# A Very Brief Introduction to Support Vector Machines in Practice

This Jupyter notebook demonstrates a simple but reasonably standard use of the support vector machine (SVM) algorithm. For better or worse, the mathematical details behind this algorithm are beyond the technical background required of this notebook's audience. The mathematically sophisticated (or simply adventurous) student can visit https://en.wikipedia.org/wiki/Support_vector_machine to see a more exact treatment of what the algorithm does, and https://en.wikipedia.org/wiki/Convex_optimization for a glimpse of exactly how and why it works.

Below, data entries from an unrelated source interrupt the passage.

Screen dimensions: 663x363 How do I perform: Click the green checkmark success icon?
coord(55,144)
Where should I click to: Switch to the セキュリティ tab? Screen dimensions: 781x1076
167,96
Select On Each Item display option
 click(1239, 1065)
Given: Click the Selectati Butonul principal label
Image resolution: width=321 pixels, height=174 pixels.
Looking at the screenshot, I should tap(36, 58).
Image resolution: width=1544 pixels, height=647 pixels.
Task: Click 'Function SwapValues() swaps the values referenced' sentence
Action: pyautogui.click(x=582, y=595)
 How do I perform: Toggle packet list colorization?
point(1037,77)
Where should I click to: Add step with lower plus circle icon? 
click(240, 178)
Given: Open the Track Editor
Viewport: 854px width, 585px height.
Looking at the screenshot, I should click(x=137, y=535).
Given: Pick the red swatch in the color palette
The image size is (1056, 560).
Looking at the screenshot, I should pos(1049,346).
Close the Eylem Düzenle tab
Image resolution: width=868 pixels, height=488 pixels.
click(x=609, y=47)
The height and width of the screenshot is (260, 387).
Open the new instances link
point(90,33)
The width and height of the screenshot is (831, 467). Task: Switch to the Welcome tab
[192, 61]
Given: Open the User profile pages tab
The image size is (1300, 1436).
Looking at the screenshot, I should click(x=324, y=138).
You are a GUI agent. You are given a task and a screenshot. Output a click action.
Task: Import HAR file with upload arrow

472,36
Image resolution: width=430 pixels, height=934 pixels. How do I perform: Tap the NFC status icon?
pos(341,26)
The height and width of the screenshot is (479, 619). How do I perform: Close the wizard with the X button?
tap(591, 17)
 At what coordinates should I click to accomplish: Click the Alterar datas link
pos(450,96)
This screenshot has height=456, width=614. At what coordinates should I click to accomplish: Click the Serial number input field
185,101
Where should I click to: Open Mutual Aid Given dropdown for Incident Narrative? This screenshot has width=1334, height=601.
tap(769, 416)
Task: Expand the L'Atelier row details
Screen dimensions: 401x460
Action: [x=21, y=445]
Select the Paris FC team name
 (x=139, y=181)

We begin with a (fictional) dataset describing 300 young basketball players. The first two columns gives each player's height in inches and 100m sprint time in seconds*, as measured during their senior year season. The third column indicates whether each player did (1) or did not (0) end up playing basketball on a college team. We think of height and sprint times as predictive variables and college playing as an output to be predicted, and we will end up with an algorithm that predicts just that.

But first, the boring bits. Let's import the various libraries we'll need for this exercise.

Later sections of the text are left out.